%%
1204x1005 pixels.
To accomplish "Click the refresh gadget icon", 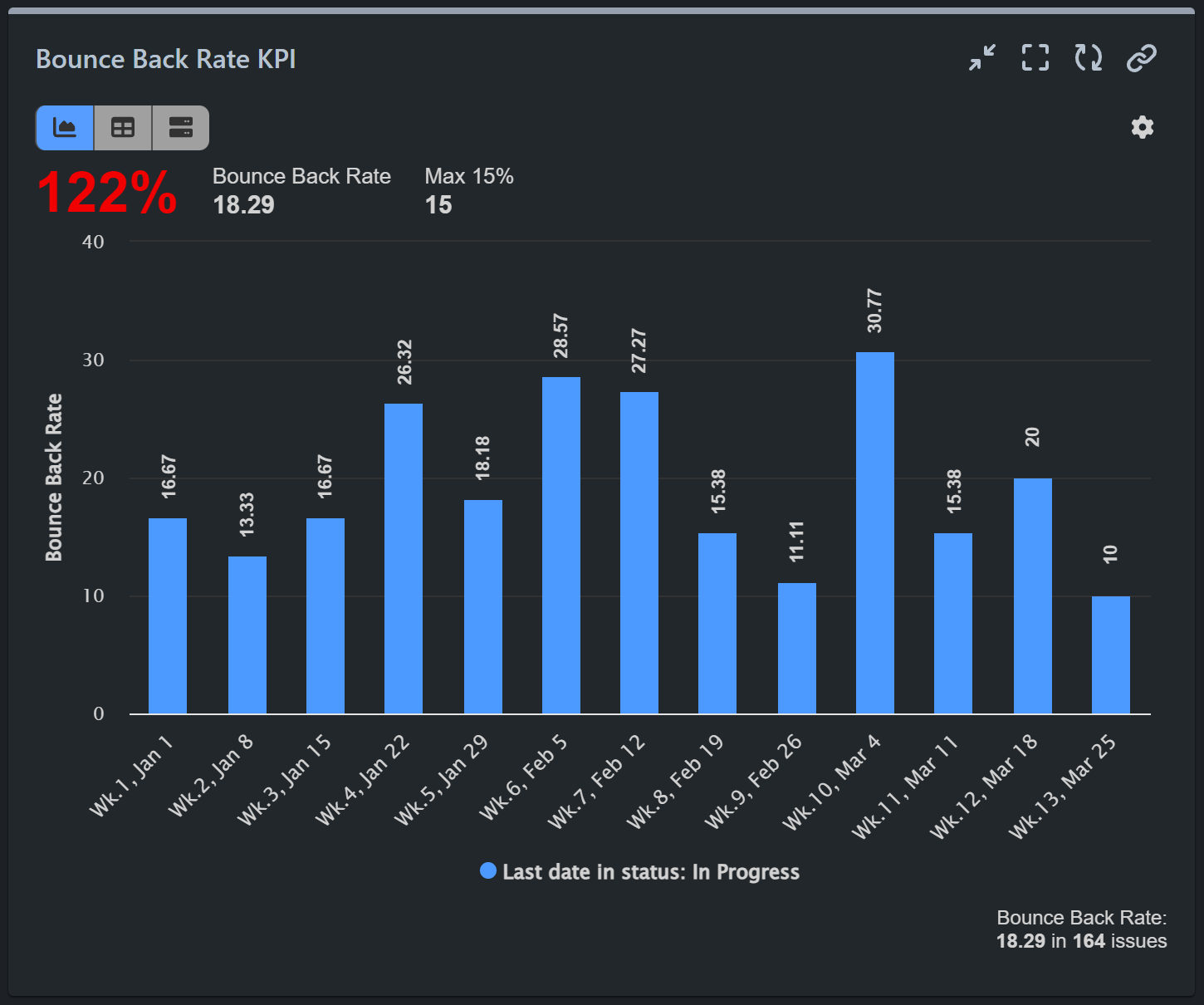I will pos(1087,58).
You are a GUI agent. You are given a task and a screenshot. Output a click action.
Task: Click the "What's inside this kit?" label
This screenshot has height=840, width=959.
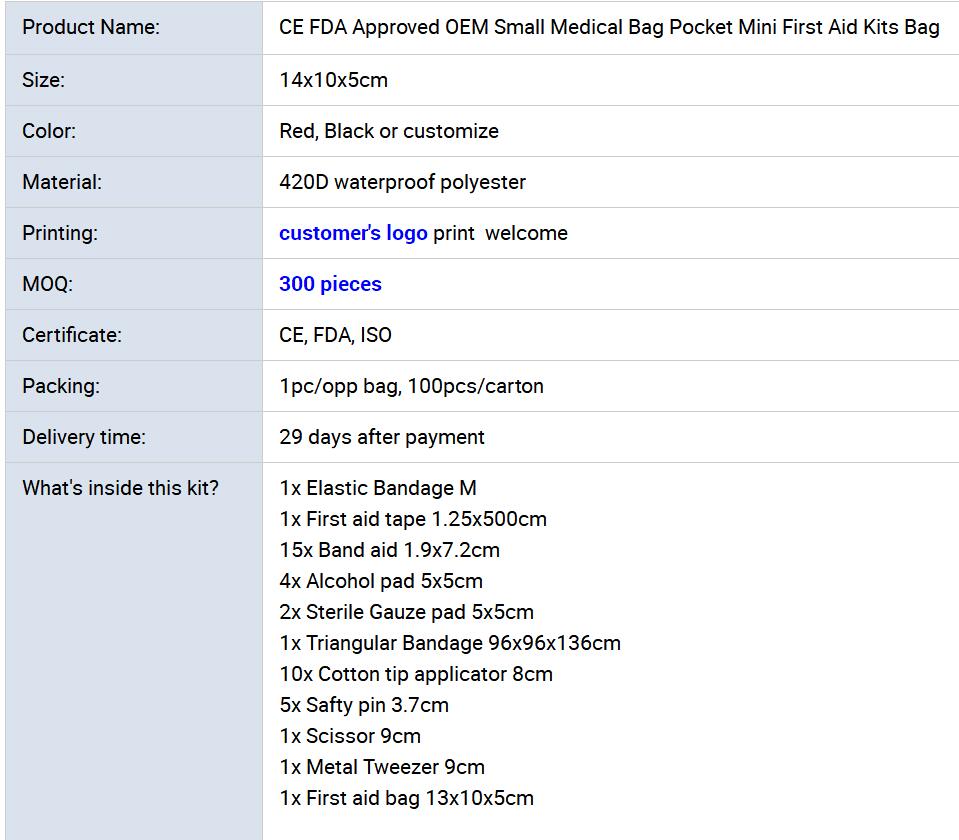pyautogui.click(x=120, y=488)
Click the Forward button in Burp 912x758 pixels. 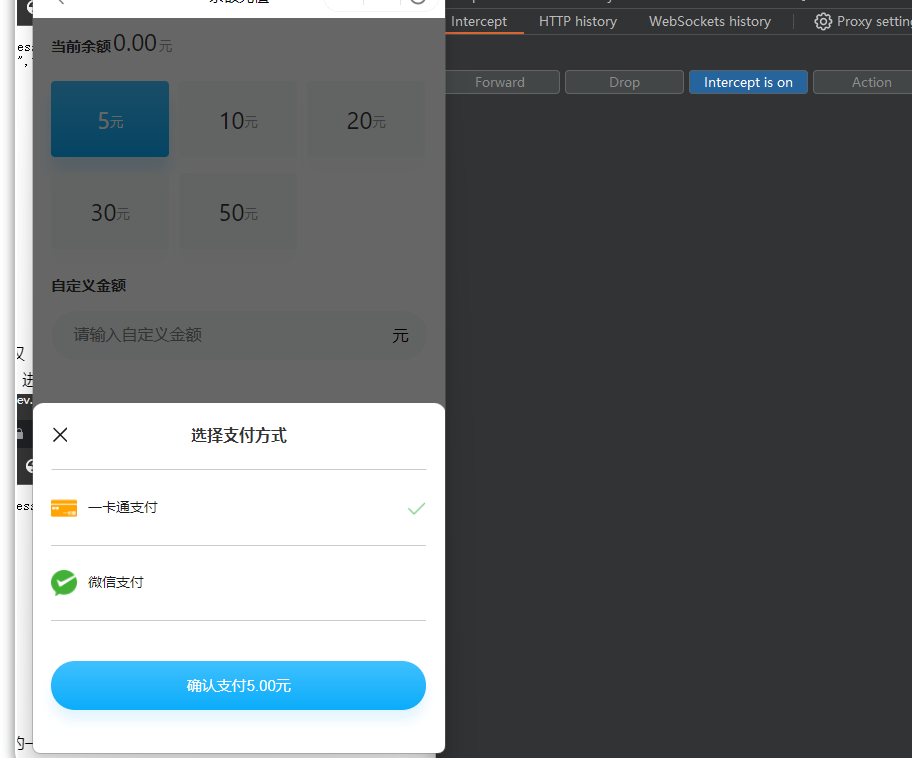point(500,82)
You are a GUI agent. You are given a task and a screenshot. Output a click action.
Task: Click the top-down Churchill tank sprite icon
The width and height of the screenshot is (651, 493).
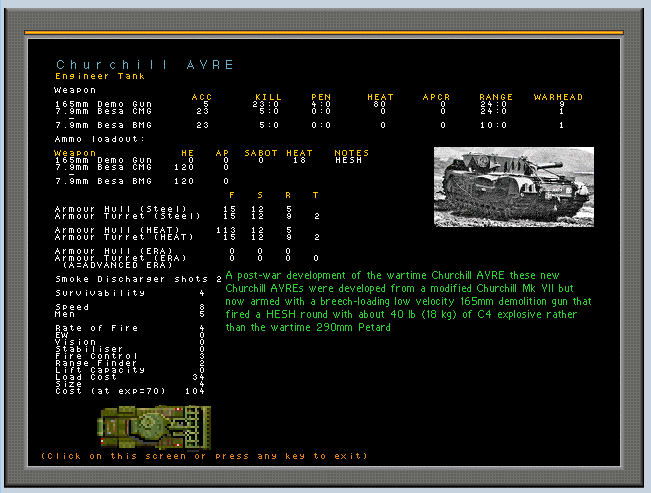pos(153,426)
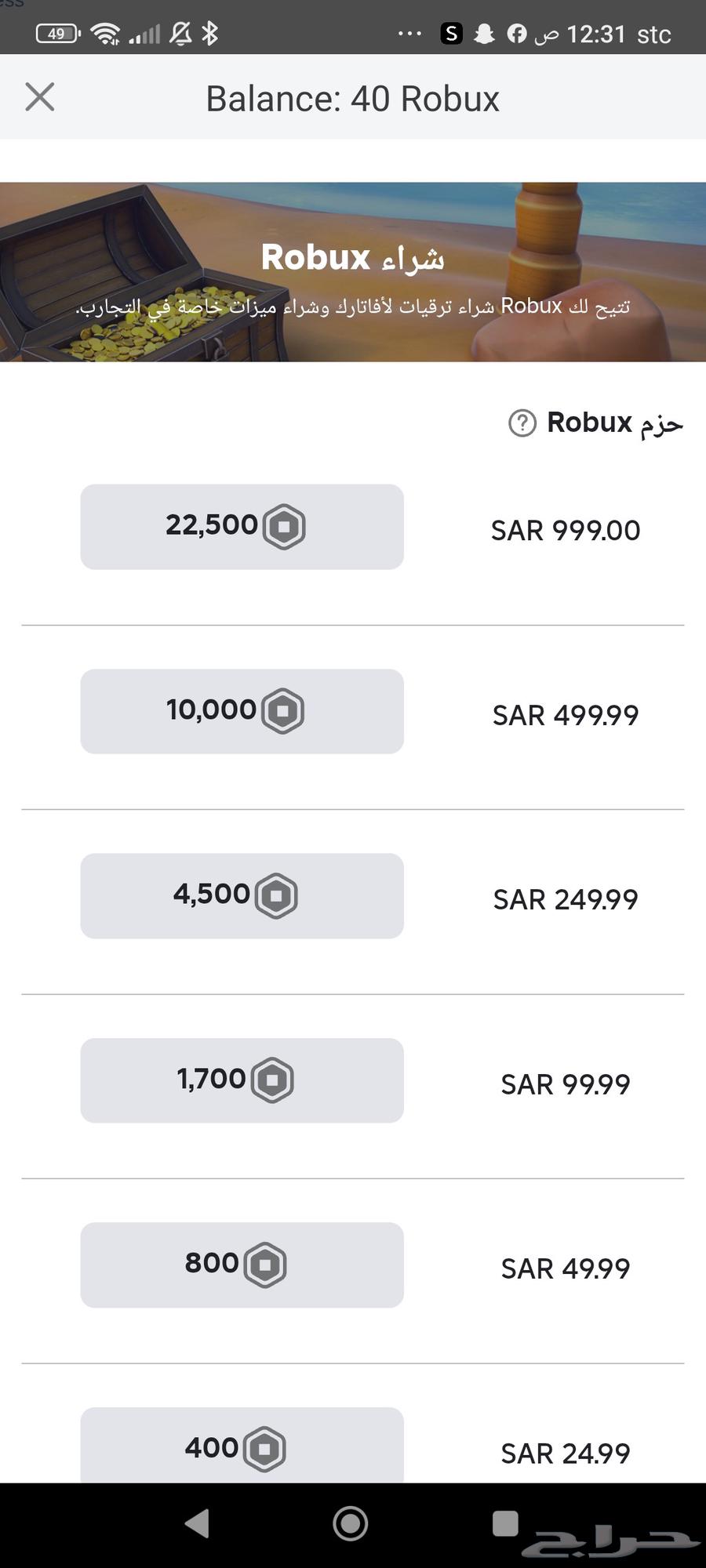Tap the SAR 499.99 price
This screenshot has height=1568, width=706.
point(566,715)
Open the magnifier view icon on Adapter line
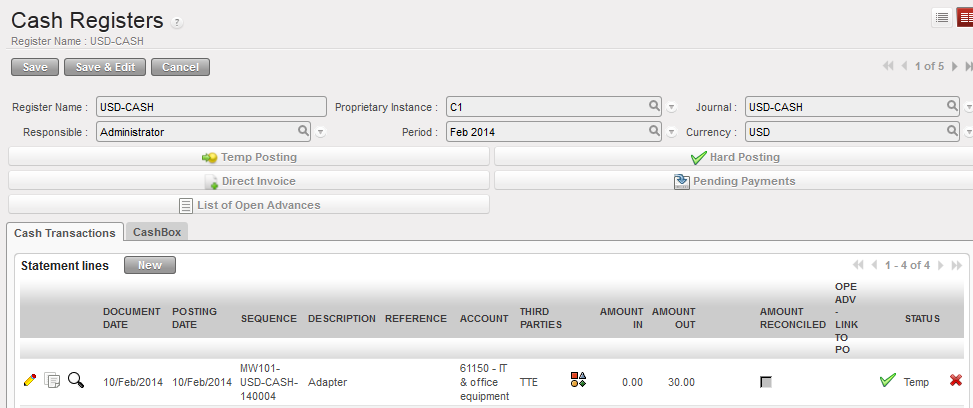The image size is (973, 408). (x=76, y=380)
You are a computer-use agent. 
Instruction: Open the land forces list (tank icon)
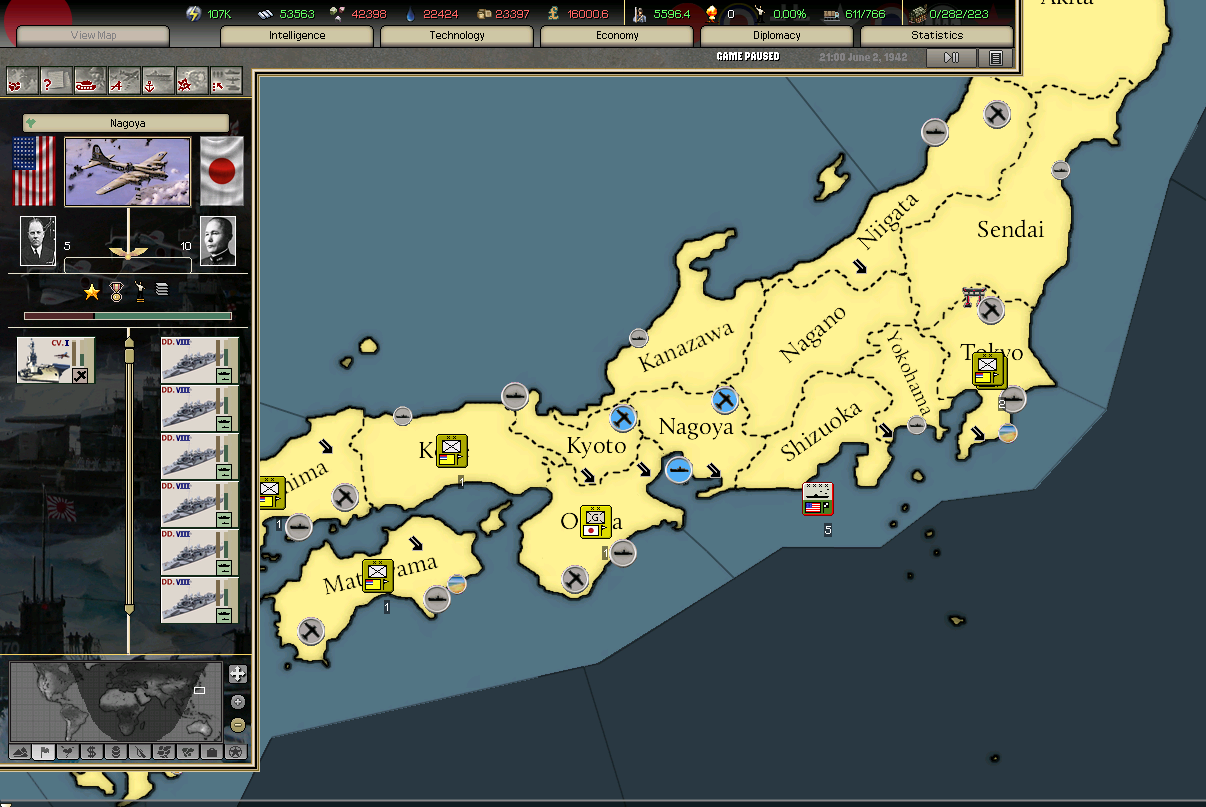pos(90,80)
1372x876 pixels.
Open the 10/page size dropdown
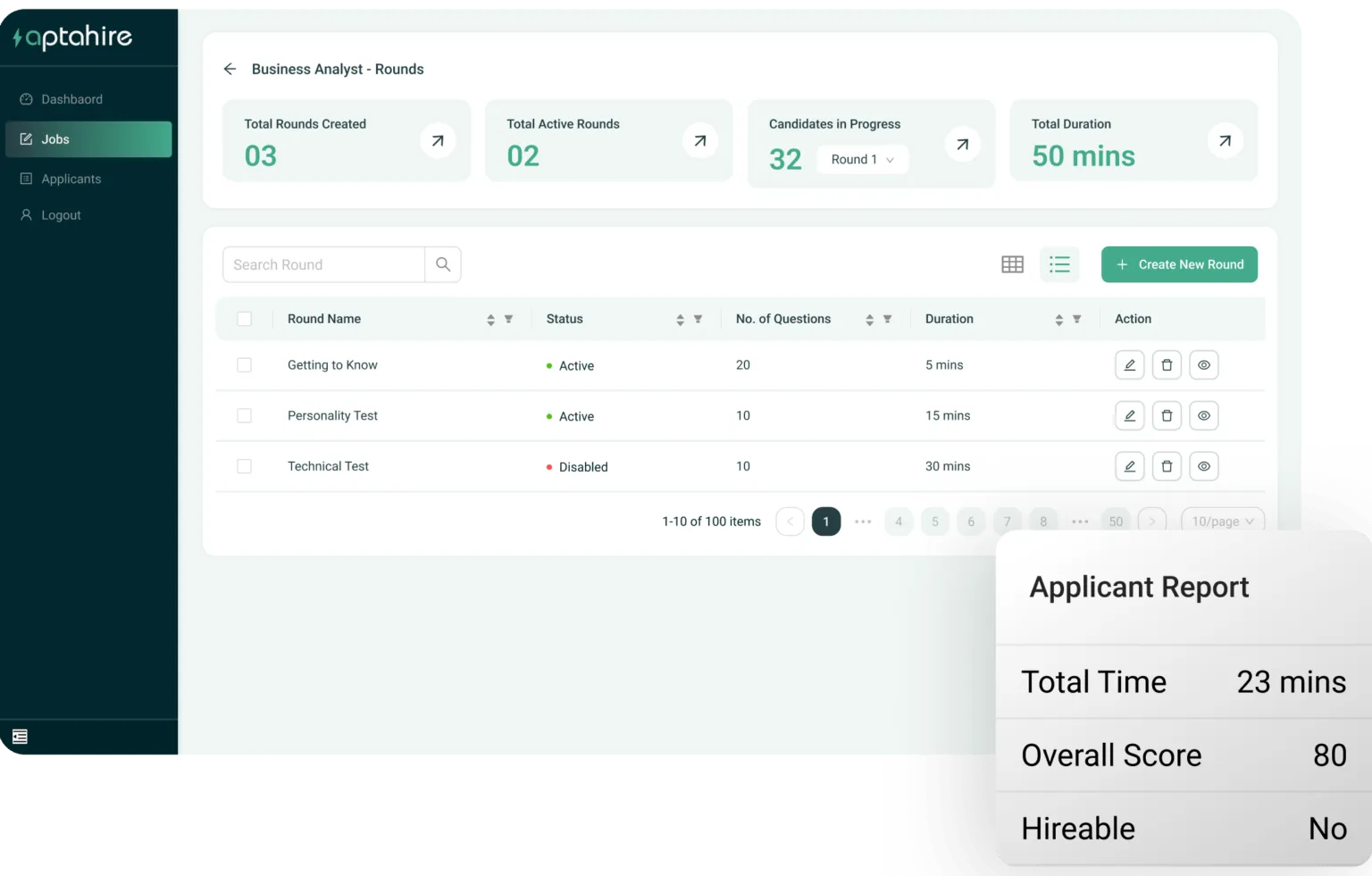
%%
Please put the part of the records that opens with the line containing "You are a computer-use agent." and continues through the end of the records into a JSON list of strings, one string per line, skipping blank lines and leaving the pictures out.

EXERCISE ANSWER
[
  "You are a computer-use agent. ",
  "Instruction: Open the land forces list (tank icon)",
  "pos(90,80)",
  "1372x876 pixels.",
  "Open the 10/page size dropdown"
]